Rihards Matrevics (born 18 March 1999) is a Latvian footballer who plays as a goalkeeper for Riga FC.

Club career
In 2015, Matrevics joined the youth academy of English Premier League side West Ham United from Latvian club SK Babīte, where he spent nine years. On 1 August 2018, Matrevics signed for National League club Barnet, following a successful trial period at the club. On 19 January 2019, Matrevics made his debut for Barnet, coming on as a fifth minute substitute for the Bees, following Mark Cousins' red card in a 4–0 loss against Braintree Town. In November 2019, Matrevics signed for Hendon on loan, making 14 appearances in all competitions for the club. The following season, Matrevics returned to Hendon on a permanent basis. During his second spell, Matrevics made three appearances in all competitions. In October 2020, Matrevics signed for St Albans City as back-up for Michael Johnson. Matrevics made two appearances, debuting in the FA Cup against Bishop's Stortford before keeping a clean sheet against Chippenham Town in a 3–0 league win on 31 October 2020, during his time at St Albans.

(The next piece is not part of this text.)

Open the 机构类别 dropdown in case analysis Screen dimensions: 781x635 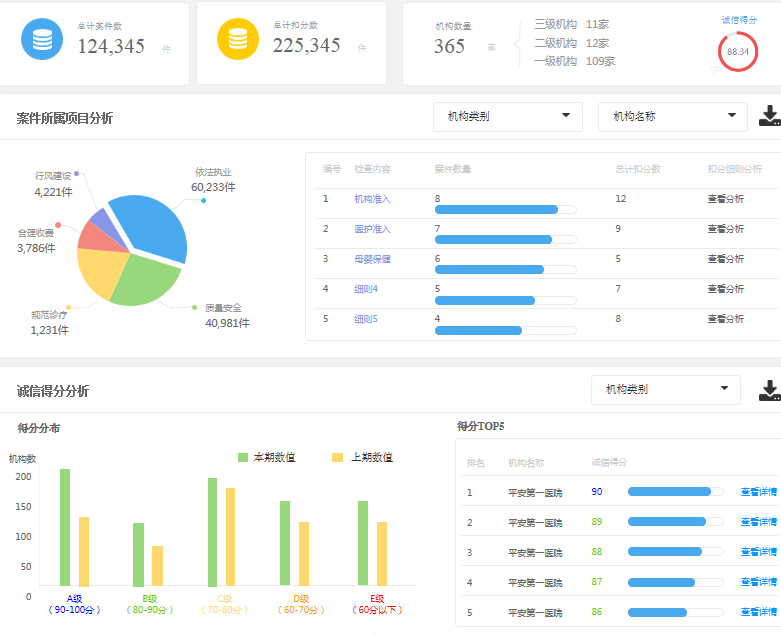click(x=507, y=116)
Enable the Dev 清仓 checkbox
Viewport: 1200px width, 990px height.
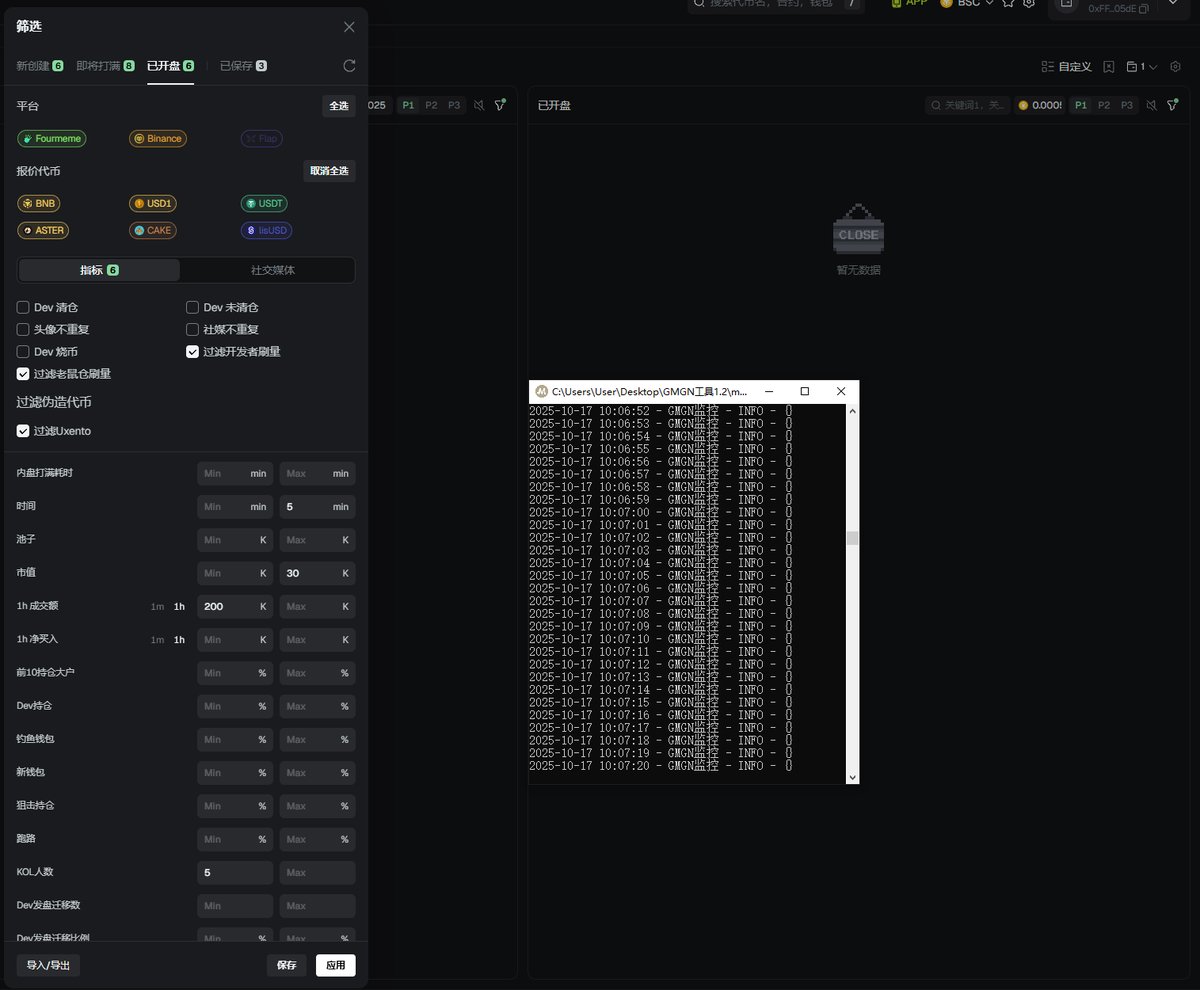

Ahead of the 2021 Latvian Higher League season, Matrevics returned to his native Latvia, signing for Valmiera. On 4 April 2021, Matrevics made his debut for the club, keeping a clean sheet in a 1–0 win against Ventspils. During the 2021 season, Matrevics made 24 league appearances as Valmiera finished second, qualifying for the 2022–23 UEFA Europa Conference League. 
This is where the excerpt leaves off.